The race was not supposed to be defined by a novel from the 1980s. And yet, as NBC News noted yesterday, here we are.

One of the great American novels that recounts the horrors of slavery has erupted as a flashpoint in the closing days of Virginia's race for governor, with Democrat Terry McAuliffe and his allies accusing Republican Glenn Youngkin of "racist" campaigning. Toni Morrison's "Beloved" is staple of high school English programs, but a parent who advocated it be banned from Virginia schools appeared in a new Youngkin ad released Monday.

The impetus for the new attack ad was a comment McAuliffe made in a debate last month: "I don't think parents should be telling schools what they should teach." In context, it didn't seem especially controversial: The idea that a small group of extremist parents, for example, should exercise veto power over what students learn about science, civics, history, and art is a recipe for educational chaos.

But the former governor's critics nevertheless pounced.
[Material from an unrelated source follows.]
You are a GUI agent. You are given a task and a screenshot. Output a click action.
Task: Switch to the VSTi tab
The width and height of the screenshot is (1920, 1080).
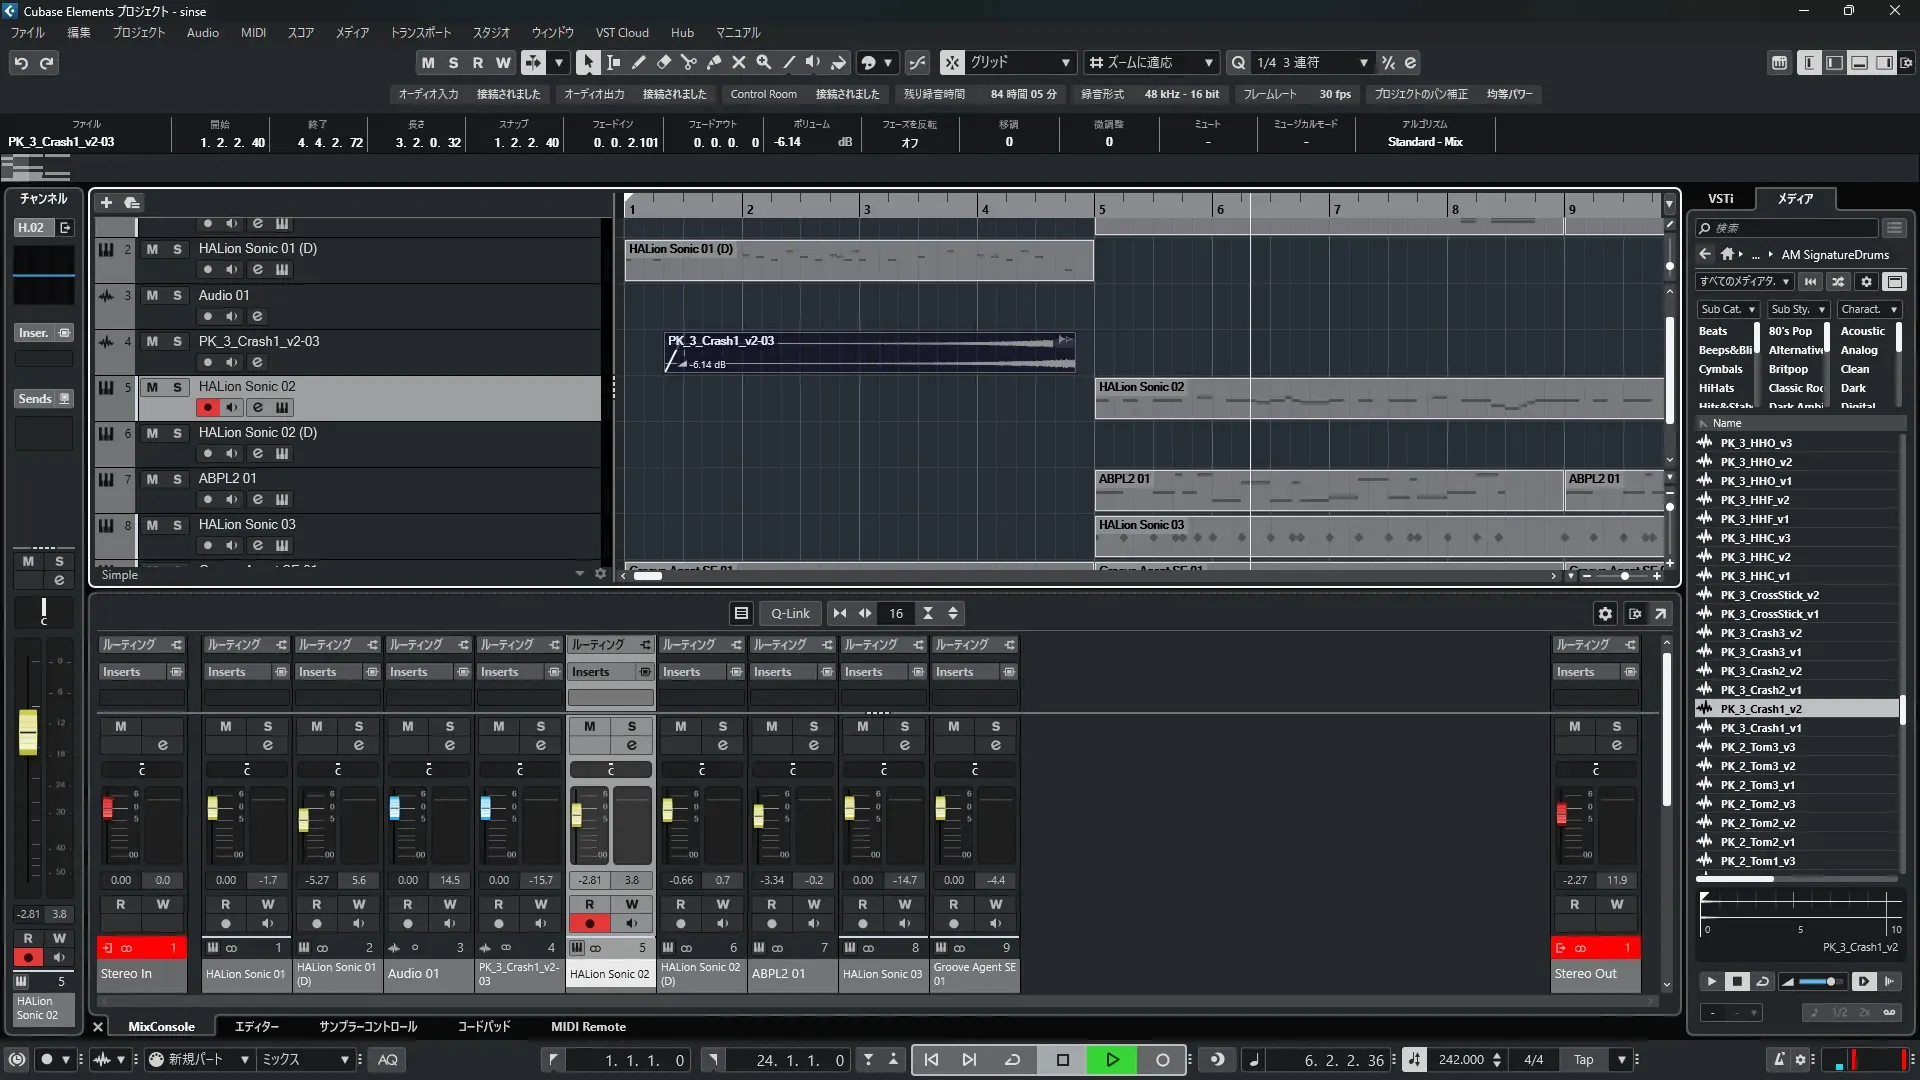tap(1720, 198)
McAuliffe, the argument went, is trying to marginalize parents. For Youngkin, a new, defining issue had arrived: The Republican would empower parents, not educators, to shape school curricula, while his Democratic rival would not.

This week, this pitch was crystalized in a commercial. "What's it like to have Terry McAuliffe block you from having a say in your child's education?" Youngkin asked in a tweet promoting the ad. "This mom knows — she lived through it."

Viewers were introduced to a woman named Laura Murphy who says her son was traumatized by offensive "reading material" he'd been assigned in school. She lobbied in support of measures that would've required schools to notify parents about "explicit" assignments and require teachers to make alternative arrangements in response to parental objections.

McAuliffe, Murphy explained in the ad, vetoed these efforts.

But those who see the commercial aren't getting the whole story. Murphy, a Republican donor, was describing a 2013 incident in which Morrison's Pulitzer Prize winning novel had been assigned in her son's Advanced Placement English course for high school seniors. There's no denying the fact that the fictional work about slavery is challenging and upsetting, but that's the point: In an AP English class, students should expect to read difficult content.

As for how this relates to the final week of Virginia's gubernatorial campaign, voters are apparently supposed to believe that a vote for Youngkin is a vote for empowering GOP activists to cancel literary classics, written by Nobel laureates, in English classes.

Polls show a race that is effectively tied. Election Day in the commonwealth is just six days away.